# EXCERTO PARA LEITURA
● ● ● ●

Diz ainda, sincero e claro, o proprietário do diário
português de maior tiragem, com o dobro das vendas dos outros
diários todos juntos: "Não estou nada de acordo com as
visões de actores do mercado de que o Estado é que tem de
intervir e limitar o número de intervenientes/operadores. Nós
vivemos numa sociedade concorrencial, capitalista, que premeia os que
são mais competitivos e mais capazes e os que são menos
eficientes vão sair do mercado. (...) O mercado é que tem de
encontrar a sua solução."
Sim, vivemos numa sociedade capitalista. Diz o patrão do maior grupo de
comunicação social, sentem-no na pele os jornalistas. Apenas dois
terços tem contrato de trabalho, dos quais 57% sem termo e 10,5% a termo
certo; 64,7% dos contratos são de 35 a 40 horas semanais, sendo que,
destes, 13,8% trabalha 51 a 60 horas e 9% mais de 60 horas. Dos 25,8% que,
dentro da mesma empresa ou grupo económico, trabalham para mais de um
órgão, mais de metade (66,8%) não recebem
remuneração extra. 80% não têm progressão na
carreira há mais de quatro anos, dos quais 28,4% há mais de uma
década. 57,3% ganham menos de 1000 euros por mês, 11,6% menos de
500 e, desses, 7% menos de 300; simultaneamente, 19,4% recebem mais de 1500
euros mensais, sendo que, desses, 10,8% ganham até 2000 euros, 3,6%
até 2500 e 5% um valor superior a 1500 euros. E é assim que dois
terços já pensaram em abandonar a profissão, nomeadamente
devido aos baixos rendimentos, à degradação da
profissão e à precariedade contratual.

● ● ● ●

# ENUNCIADO 1
Que motivos indica o excerto para dois terços dos jornalistas já terem pensado em abandonar a profissão?
# ENUNCIADO 2
Como se resume o excerto em duas frases?

# SECÇÃO DE DADOS

● ● ● ●

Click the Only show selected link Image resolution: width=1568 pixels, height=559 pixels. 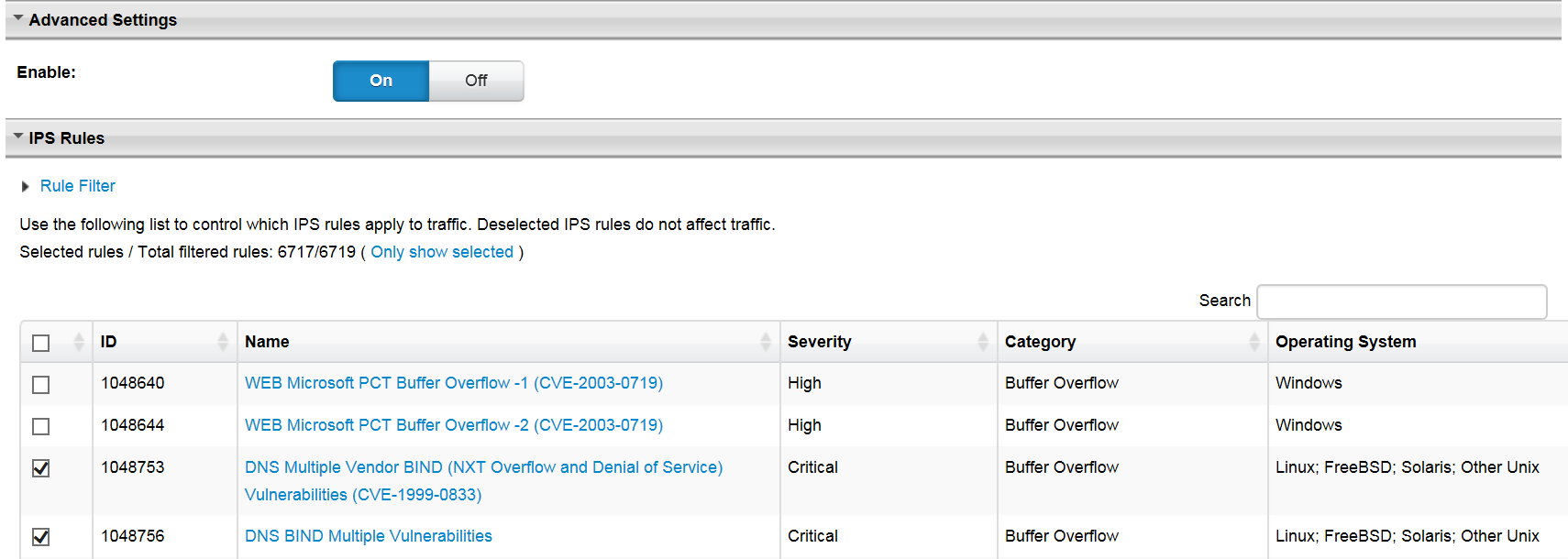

● ● ● ●

# RESPOSTA 1
- Os baixos rendimentos
- A degradação da profissão
- A precariedade contratual

# RESPOSTA 2
O proprietário do diário português de maior tiragem rejeita que o Estado deva intervir para limitar o número de operadores e defende que, numa sociedade concorrencial e capitalista, é o mercado que tem de encontrar a sua solução. Os jornalistas sentem esse capitalismo na pele: apenas dois terços têm contrato de trabalho, 80% não progridem na carreira há mais de quatro anos, 57,3% ganham menos de 1000 euros por mês e dois terços já pensaram em abandonar a profissão.